[Supplied passage]
------------------------------------------------------------------------

Ceki et al.,

First, my apologies for being terse in my message, I'm just short on 
time this month.

Problems:
   addBatch is an optional method in Statement.  It is not guarenteed to 
be implemented by all drivers (in fact it is not implemented in the 
mySQL driver I use). 

   Your logEvents table definition is not valid on all databases.  And 
in fact it's not valid on -most- databases.  And any table we come up 
with will lack something a user may want, until we have some much that 
it's overly bloated for 95% of the users.  Then we would likely need to 
write several different versions of the table creation to support the 
different databases.

   Note that your prepared statements were in fact slower than simple 
statements and not all databases truely support prepared statements 
(mySQL is the only slacker that I know of but there may be others).

------------------------------------------------------------------------

[Stored data]
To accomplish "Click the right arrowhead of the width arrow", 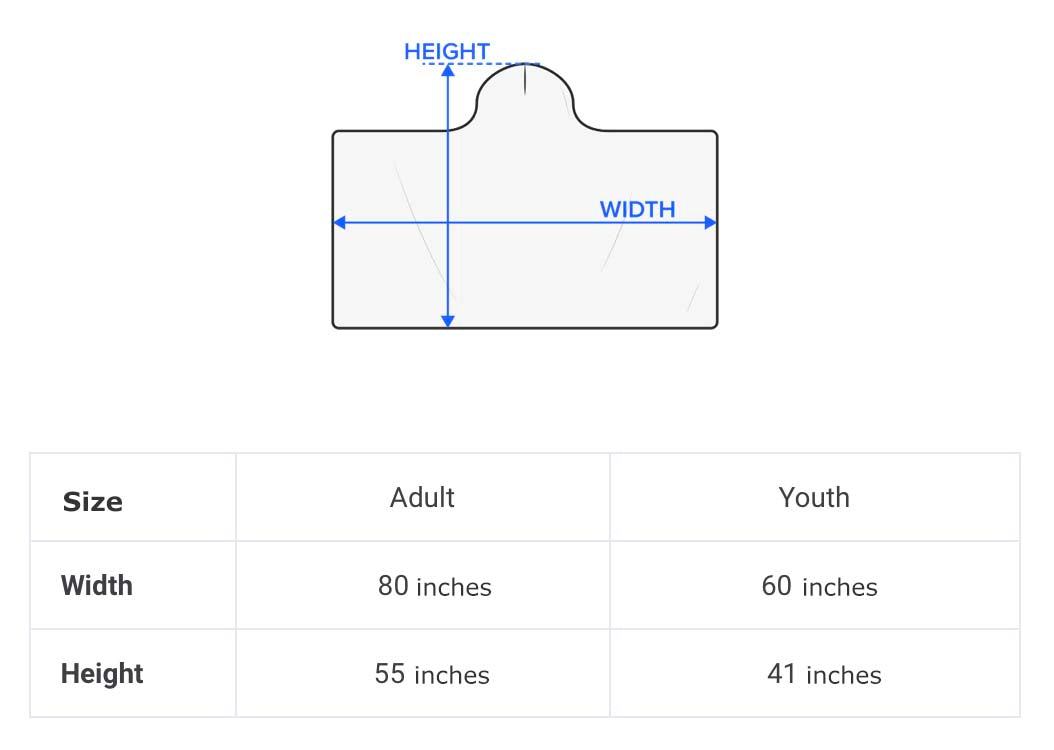I will click(710, 222).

------------------------------------------------------------------------

[Set tasks]
1 > In the message about logging events to a database, which Statement method is described as optional and missing from the writer's mySQL driver?
2 > Please carry on the message about logging events to a database, picking up right after its final sentence.

[Expected answers]
1 > addBatch

2 >
Suggestions/Solutions/Previous design considerations:

   When I first wrote the JDBCAppender I knew that it would be used on a 
variety of databases in different circumstances for users with different 
logging needs.  The base level JDBCAppender needs to support that level 
of generality.  The only way to support that variety is to leave the sql 
and the table definition to the user.  The current JDBCAppender supports 
this in an easy and straight forward way.  In particular, if users want 
prepared statements they can set the sql to call a stored procedure of 
their choice (in essence what the prepared statement does).  The 
advantage here is that the users' table can be matched to their 
particular needs -- for example, storing Thread but not NDC, or Class & 
line number, or an Event extension...  It also allows them to log to an 
existing table in a legacy installation.
   Due to the problems above and the design goals in the previous 
paragraph I am strong opposed to tieing the basic JDBCAppender to a 
particular table definition.

   There clearly is value to having other components able to query the 
database for log events.  Chainsaw is the obvious example.  Someone just 
posted to the user list that Chainsaw can already do this.  It's my 
opinion that the database reader bears a burden of being configurable to 
the proper database. 
   Alternately, log4j could have a -preffered- table definition.  A few 
scripts and default configuration files could be included with the 
distribution for this preferred definition.  Then log4j would integrate 
on that 'out of the box', but would easily be configurable to something 
else.  Richard Post's points about views and item-mapping are 
particularly relevant here. 

   Along those same lines, making the JDBCAppender asynchronous via the 
AsyncAppender is clearly of value to users who can't wait for the insert 
time.  An example config file in the distribution should solve this 
issue very neatly.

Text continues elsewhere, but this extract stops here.